11-04-2003, 10:20 AM
As it happens, my 15' Marsh Cat was made from 900 square feet of 1/8" mahogany venner laid in four diagonal alternating layers with epoxy. Richard Vogel has a Marsh Cat also, built of four diagonal applied layers of 1/8 marine mahogany plywood and epoxy. In both boats, one half of the individual mahogany fibers are running at right angles to the other half of the fibers. True, the plywood strips have two interply bonds of waterproof glue factory applied under heat and pressure, not epoxy slathered and stapled down, but that appears to have made no difference.Both methods resulting in a strong, durable hull with the outer hull sheathed in light fiberglass, primed with epoxy, and given an LPU paint finish. Both boats used 1/2" marine mahogany ply for decks by the way.
Hope this helps.

11-04-2003, 12:03 PM
It's the Marsh Cat I'm hoping to build. I've been doing some internet research and found many cold moulders use plywood veeners- but these are generally for larger boats. Does Richard Vogel visit WB?

On Vacation
11-04-2003, 01:38 PM
solent sailor
Member # 7509

posted 11-03-2003 10:48 PM
Not a stupid question at all. We have used mahogany doorskins for all sorts of boats. Purists will say that you can only use "marine quality" plywood, but in reality, wood is wood, and if its epoxy saturated, which 1/8 will be, it don't matter none."

Bad information :eek:
Purest hell. Wood is wood, some better than others. Some glue, in plywood, is better than others. Make damn sure the glue, in the laminate of the plywood, is not valued less than the other glues for the faces. This will bring down the value to your boat, and your life, given stress conditions to it.

"Penny wise, and pound foolish"

Edited to add some of the thinner cheaper doorskin types luan or like types of oriental panels, are filled with powdered pulp cores.
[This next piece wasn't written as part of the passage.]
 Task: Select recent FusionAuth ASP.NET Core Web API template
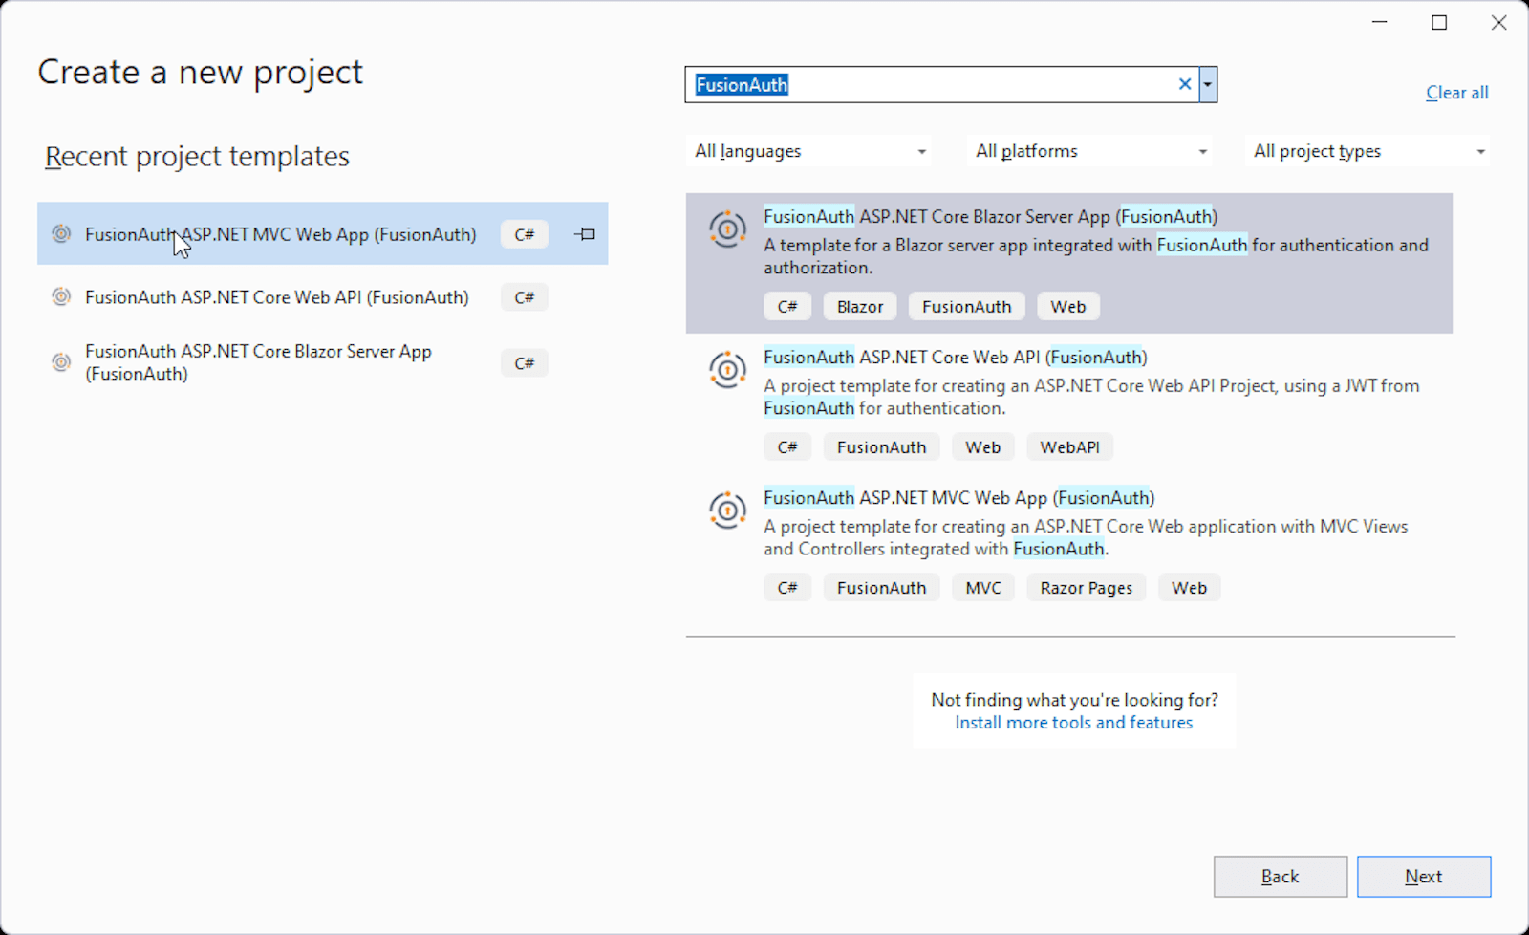point(277,297)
[ 11-04-2003, 02:33 PM: Message edited by: Oyster ]

11-04-2003, 05:26 PM
Richard Vogel does occasionally visit the WoodenBoat site. That's how he found me to ask a few questions. He's probably in the member profile list. The email is richard vogel@tufts.edu. He bought his boat from a man who built it in Pennsylvania. I spoke with him when he listed it in the Cat Boat Associations web site for sail dept. I was checking on it for a friend who liked my MarshCat enough to think about acquiring something similar. Sounded to me like he got more enjoyment out of building boats and was selling his after a couple of years ownership for an incredibly low $3900 to buy materials for his next boat project. My friend decided she didn't really want to undertake boat ownership and passed on it. Richard found the listing, queried here about it's construction from 1/8" plywood, and decided to buy. He's had here this season and outside of running into a centerboard swelling/ trunk clearance nuisance, he reports he's had a lot of fun with here this first season. Doug Gray also visits here and on the Catboat site, and the Cat Boat Association site as well. He did his MarshCat with a slightly taller mast and 189 sq ft of sail area. Do the search thingy for MarshCat and you'll find lots of useful conversation about this great little giant killer of a daysailor/camp cruiser. I absolutely love mine.